TASK REQUIREMENTS:
Extract every line of the listing that contains the string "agent", matching case exactly.

INPUT DATA:
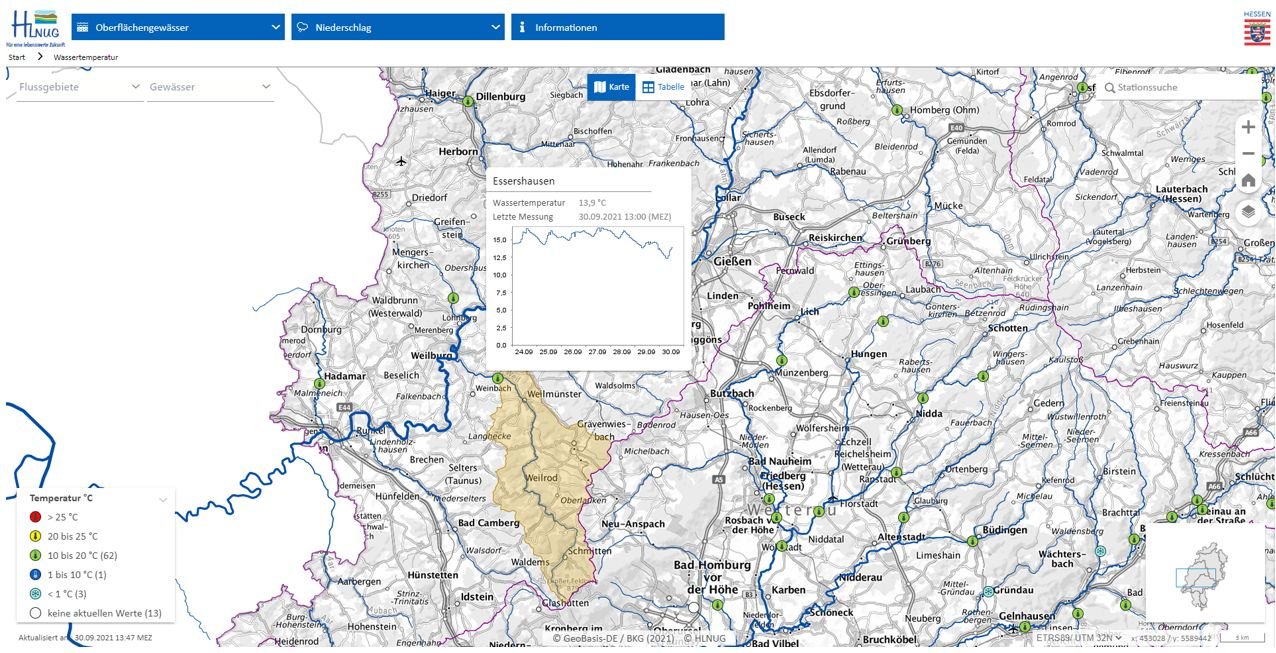Select the green station marker near Dillenburg

click(467, 100)
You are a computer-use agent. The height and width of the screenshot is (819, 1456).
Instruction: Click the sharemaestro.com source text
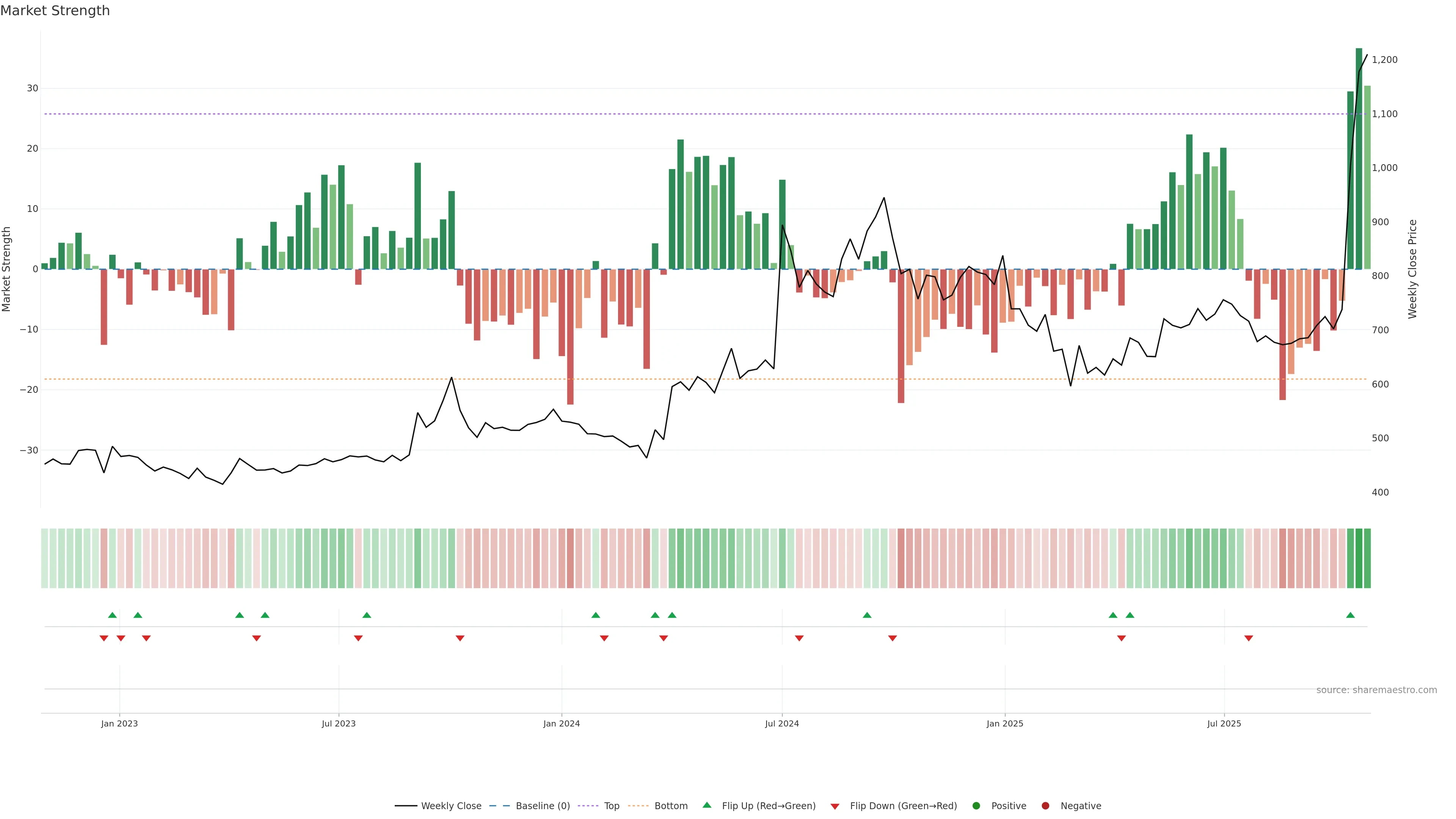pos(1376,690)
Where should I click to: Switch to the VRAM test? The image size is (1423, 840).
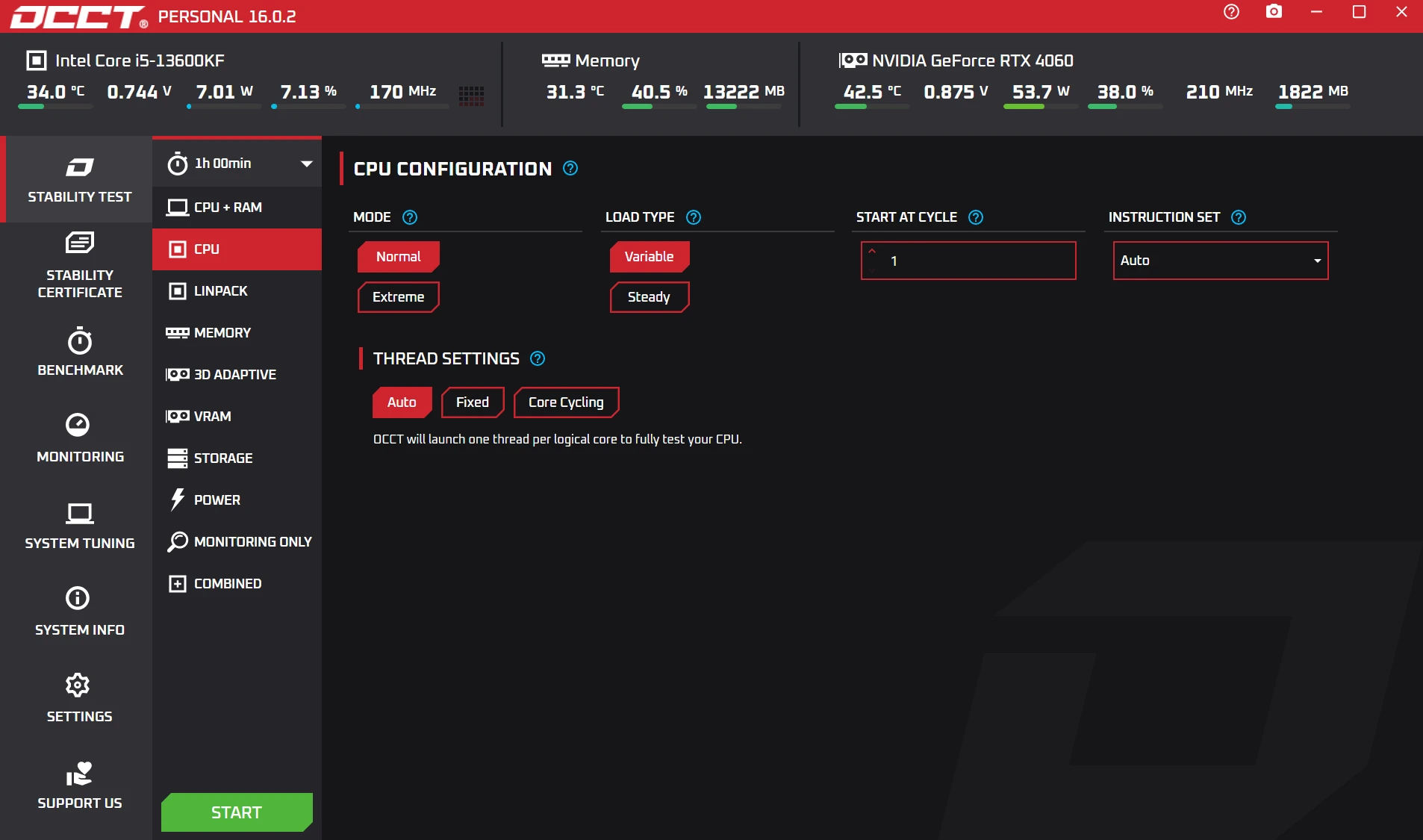211,417
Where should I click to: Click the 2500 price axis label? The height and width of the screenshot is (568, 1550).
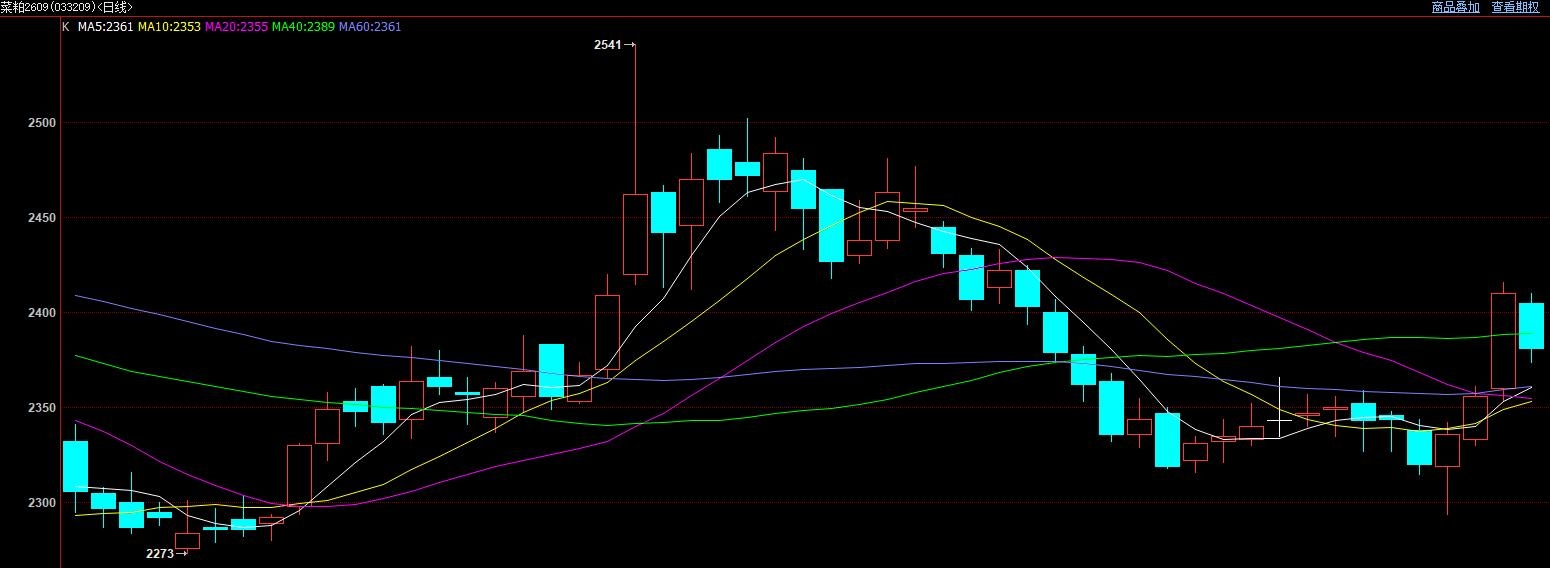41,123
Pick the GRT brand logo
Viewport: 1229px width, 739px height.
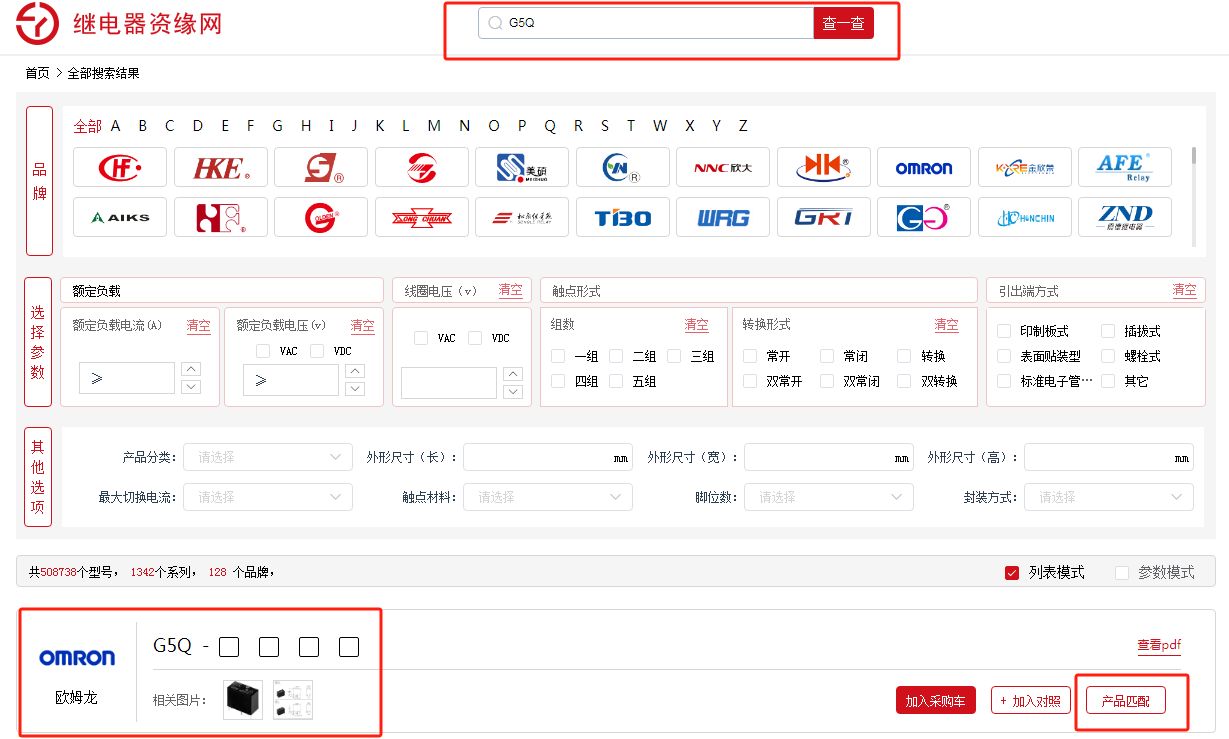click(823, 217)
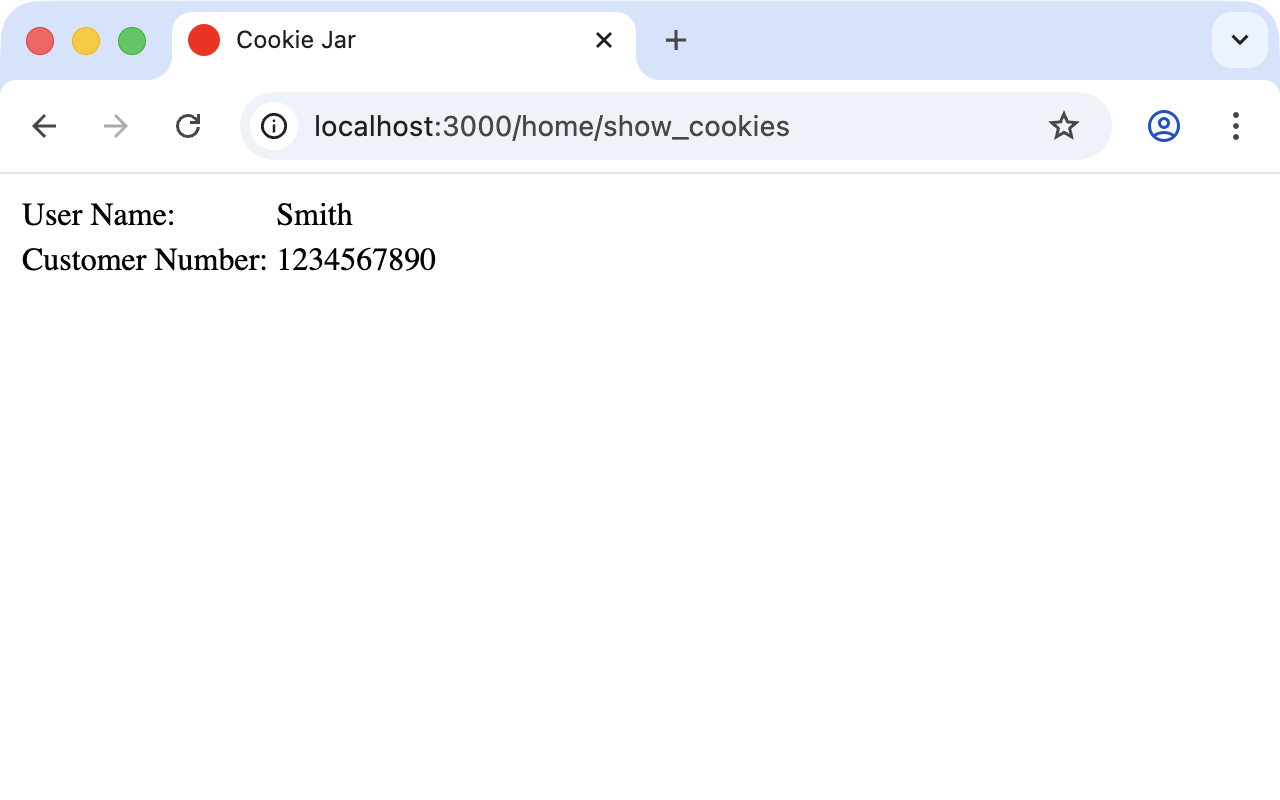Click the yellow minimize traffic light
1280x800 pixels.
[85, 40]
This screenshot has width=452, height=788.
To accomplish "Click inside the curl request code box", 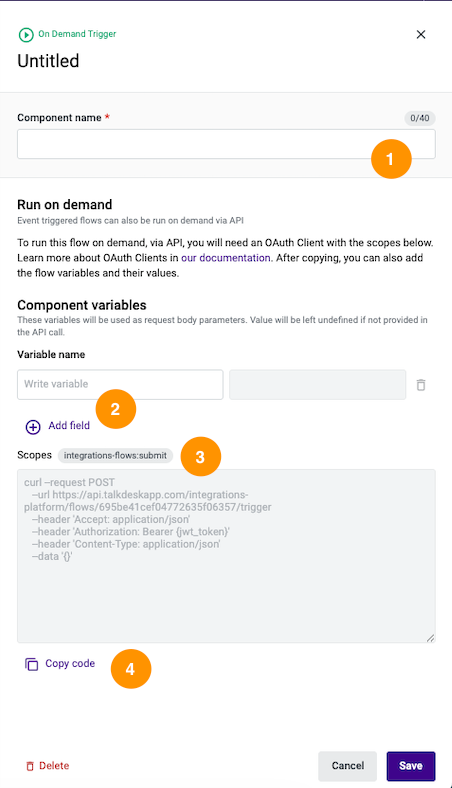I will coord(226,556).
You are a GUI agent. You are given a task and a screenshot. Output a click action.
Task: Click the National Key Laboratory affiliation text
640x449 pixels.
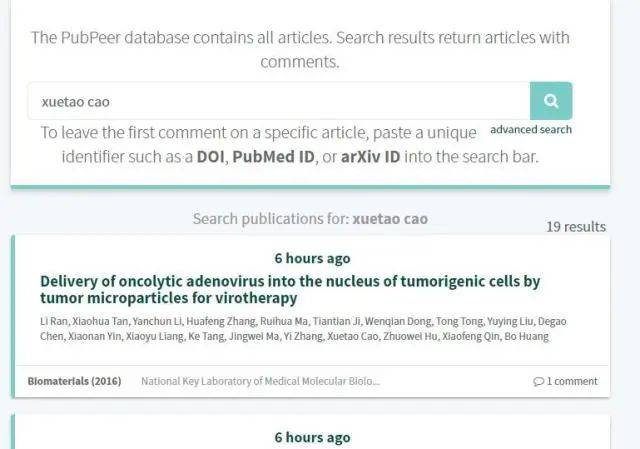[260, 381]
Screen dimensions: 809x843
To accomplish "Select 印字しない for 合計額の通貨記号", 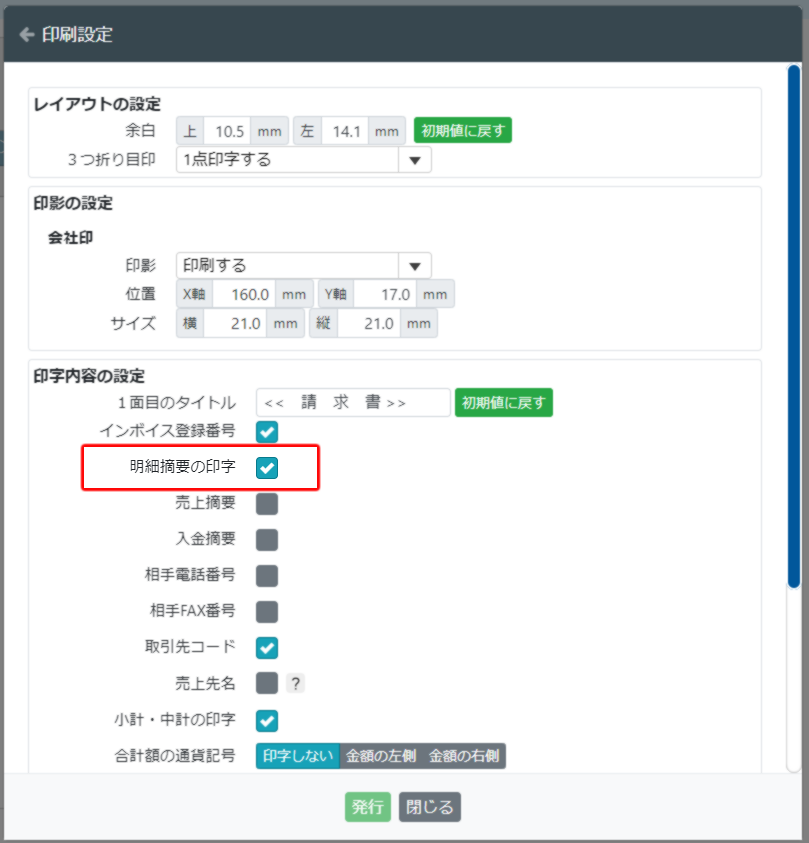I will point(297,756).
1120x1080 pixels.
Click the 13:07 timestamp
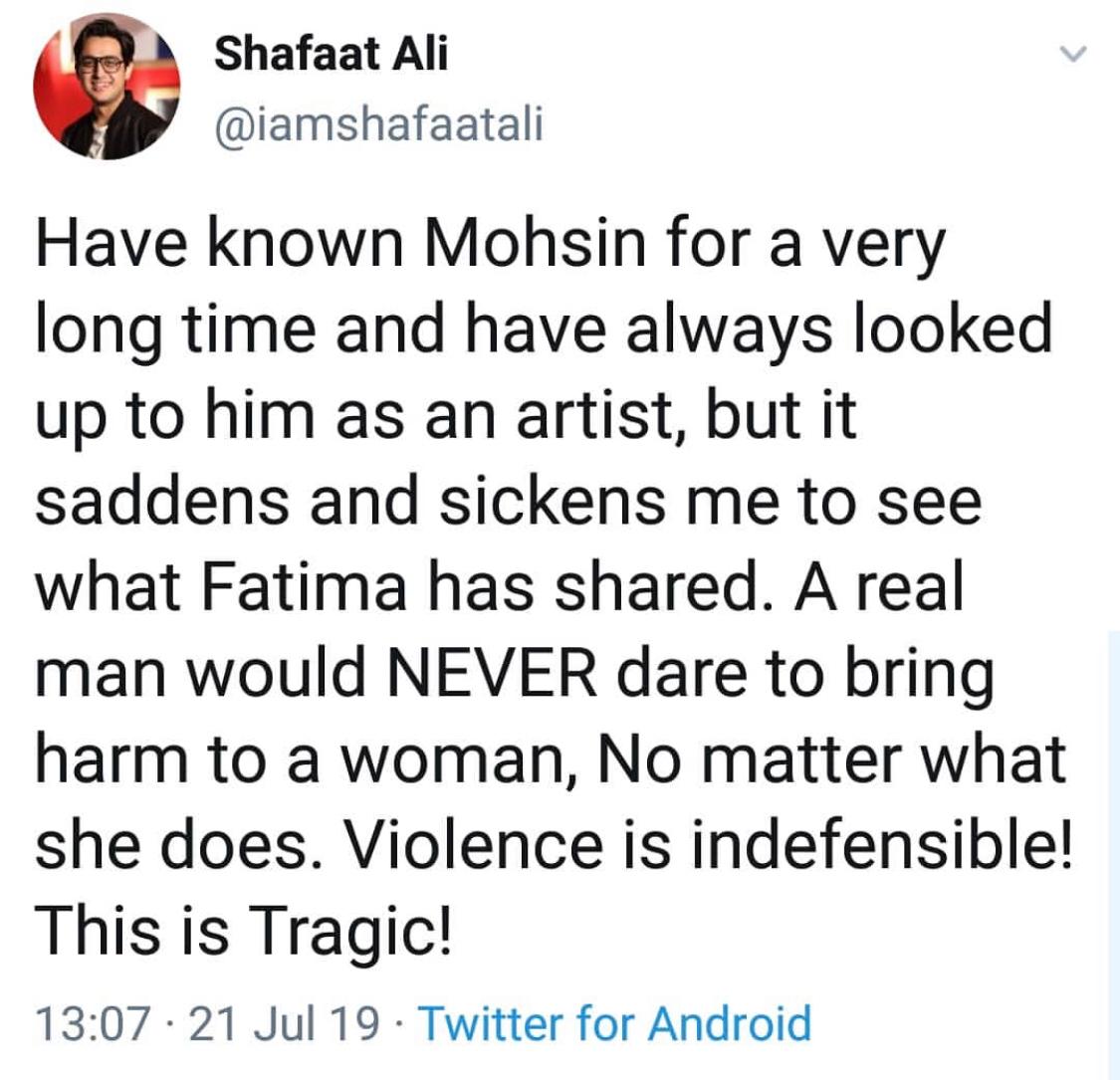click(93, 1023)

PROBLEM SOLUTION:
You are a computer-use agent. The height and width of the screenshot is (819, 1456).
You are a GUI agent. You are given a task and a screenshot. Output a click action.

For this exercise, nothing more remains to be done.